How to Do Kegel Exercises
Kegels are the most widely recommended pelvic floor exercise, and the National Institute of Diabetes and Digestive and Kidney Diseases offers a straightforward approach. Start by identifying your pelvic floor muscles. The easiest way is to try stopping your urine stream midflow. The muscles you use are your pelvic floor muscles. (Don’t make a habit of stopping your urine regularly; this is just for identification.)
Once you’ve found them, squeeze and hold for 3 seconds, then fully relax. Work up to 10 to 15 repetitions per session, and aim for at least three sessions per day. Try doing them in different positions: lying down, sitting, and standing.
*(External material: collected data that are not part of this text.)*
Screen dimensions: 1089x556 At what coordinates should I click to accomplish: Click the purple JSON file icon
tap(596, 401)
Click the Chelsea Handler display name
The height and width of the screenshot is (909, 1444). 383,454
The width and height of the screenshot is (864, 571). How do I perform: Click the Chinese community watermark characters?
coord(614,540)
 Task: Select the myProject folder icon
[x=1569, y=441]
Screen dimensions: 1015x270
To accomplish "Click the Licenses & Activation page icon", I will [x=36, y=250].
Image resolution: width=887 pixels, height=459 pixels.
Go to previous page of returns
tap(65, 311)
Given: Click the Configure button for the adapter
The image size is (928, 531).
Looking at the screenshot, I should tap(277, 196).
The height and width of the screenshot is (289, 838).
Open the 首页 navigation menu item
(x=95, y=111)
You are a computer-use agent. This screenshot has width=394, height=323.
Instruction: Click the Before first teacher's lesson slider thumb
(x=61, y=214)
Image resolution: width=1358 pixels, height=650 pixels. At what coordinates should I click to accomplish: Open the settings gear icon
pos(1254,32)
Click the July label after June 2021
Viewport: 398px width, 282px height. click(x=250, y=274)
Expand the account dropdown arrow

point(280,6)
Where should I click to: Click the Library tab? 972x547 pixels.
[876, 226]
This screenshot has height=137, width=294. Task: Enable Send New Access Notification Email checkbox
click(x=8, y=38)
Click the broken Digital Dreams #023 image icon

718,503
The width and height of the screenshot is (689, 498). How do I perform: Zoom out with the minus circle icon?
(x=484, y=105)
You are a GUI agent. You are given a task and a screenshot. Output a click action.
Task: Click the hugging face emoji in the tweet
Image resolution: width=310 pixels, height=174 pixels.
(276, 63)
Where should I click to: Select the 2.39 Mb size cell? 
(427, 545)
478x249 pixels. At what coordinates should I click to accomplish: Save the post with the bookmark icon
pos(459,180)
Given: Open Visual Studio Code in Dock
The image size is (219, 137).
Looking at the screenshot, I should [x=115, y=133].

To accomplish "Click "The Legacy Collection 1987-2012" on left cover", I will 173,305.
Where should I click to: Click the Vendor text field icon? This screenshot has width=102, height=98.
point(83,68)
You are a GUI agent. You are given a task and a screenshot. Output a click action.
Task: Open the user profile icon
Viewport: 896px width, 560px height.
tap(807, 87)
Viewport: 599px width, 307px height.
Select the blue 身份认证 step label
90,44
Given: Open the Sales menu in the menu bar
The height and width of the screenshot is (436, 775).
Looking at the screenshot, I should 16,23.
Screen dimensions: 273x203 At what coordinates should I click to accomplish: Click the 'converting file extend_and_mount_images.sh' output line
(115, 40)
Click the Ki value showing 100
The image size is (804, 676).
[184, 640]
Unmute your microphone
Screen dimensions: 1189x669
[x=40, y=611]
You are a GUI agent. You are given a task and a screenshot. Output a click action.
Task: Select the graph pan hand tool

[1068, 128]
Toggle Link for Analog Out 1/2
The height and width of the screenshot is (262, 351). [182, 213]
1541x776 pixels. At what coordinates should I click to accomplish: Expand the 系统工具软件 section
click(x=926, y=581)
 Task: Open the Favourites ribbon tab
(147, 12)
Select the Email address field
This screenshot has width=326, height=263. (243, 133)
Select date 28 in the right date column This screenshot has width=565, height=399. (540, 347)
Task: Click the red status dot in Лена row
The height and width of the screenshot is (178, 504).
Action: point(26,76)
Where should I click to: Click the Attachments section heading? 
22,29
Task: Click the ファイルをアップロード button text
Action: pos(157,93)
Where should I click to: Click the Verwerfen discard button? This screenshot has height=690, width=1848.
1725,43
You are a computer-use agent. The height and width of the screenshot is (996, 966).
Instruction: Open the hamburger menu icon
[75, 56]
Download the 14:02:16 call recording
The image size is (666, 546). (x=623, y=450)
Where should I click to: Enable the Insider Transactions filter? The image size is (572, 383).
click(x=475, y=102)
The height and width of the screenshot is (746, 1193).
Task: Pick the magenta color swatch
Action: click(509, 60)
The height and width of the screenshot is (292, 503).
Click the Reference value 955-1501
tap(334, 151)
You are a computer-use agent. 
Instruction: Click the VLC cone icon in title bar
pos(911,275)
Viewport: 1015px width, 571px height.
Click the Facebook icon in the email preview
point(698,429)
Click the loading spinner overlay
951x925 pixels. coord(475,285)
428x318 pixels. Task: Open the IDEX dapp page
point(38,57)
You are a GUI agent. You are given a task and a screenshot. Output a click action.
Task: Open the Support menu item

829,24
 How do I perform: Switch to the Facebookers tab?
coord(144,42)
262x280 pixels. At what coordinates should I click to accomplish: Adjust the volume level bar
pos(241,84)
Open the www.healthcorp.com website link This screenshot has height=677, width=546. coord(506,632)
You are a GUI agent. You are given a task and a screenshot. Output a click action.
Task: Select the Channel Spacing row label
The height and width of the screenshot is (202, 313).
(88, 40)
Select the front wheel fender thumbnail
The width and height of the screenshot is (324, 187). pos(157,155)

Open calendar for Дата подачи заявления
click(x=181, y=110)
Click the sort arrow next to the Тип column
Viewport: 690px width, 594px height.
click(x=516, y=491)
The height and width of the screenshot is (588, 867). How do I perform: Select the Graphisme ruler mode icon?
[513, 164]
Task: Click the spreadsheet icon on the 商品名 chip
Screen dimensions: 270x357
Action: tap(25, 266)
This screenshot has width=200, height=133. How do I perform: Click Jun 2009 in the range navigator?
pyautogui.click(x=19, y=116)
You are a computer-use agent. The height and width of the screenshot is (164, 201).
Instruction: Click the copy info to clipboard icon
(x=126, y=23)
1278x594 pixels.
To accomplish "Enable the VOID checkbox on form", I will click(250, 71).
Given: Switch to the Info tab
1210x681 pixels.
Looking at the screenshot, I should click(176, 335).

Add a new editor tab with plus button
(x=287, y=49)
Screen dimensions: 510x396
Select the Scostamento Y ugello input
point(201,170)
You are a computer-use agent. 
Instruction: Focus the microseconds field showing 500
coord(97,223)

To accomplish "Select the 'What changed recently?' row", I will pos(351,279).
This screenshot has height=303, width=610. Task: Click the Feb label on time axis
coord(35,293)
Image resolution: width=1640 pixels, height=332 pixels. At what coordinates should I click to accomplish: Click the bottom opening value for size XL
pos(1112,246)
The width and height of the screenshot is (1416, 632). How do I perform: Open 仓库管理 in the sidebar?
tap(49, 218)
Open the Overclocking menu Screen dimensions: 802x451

Over time, you can increase the hold duration. The key is consistency, and making sure you’re fully relaxing between squeezes. If you’re not sure you’re doing them correctly, a pelvic floor therapist can confirm your technique.
Pregnancy, Childbirth, and Recovery
Pregnancy and vaginal delivery are among the most common causes of pelvic floor weakening. The weight of a growing baby stretches and loads the pelvic floor for months, and delivery can strain or tear the muscles further.
Recovery follows a general timeline. In the first two weeks postpartum, the focus is on gentle movement, proper breathing, and learning safe body mechanics for handling a newborn. By weeks 3 to 4, you can begin short walks (under 15 minutes) and start gentle pelvic floor contractions with brief holds of less than 5 seconds. Weeks 5 and 6 bring longer walks (up to 30 minutes), functional movements, and light resistance work. Many women use the baby as their “weight” during these early exercises.
Between weeks 7 and 12, an internal muscle exam can establish a baseline for pelvic floor function if you choose. This is also when impact exercise can gradually return, around the 8 to 10 week mark. Full return to running and sport typically happens at 13 weeks or later, with training volume increasing gradually. Each phase ideally involves guidance from a pelvic health physical therapist who can confirm your muscles are contracting and relaxing correctly before you progress.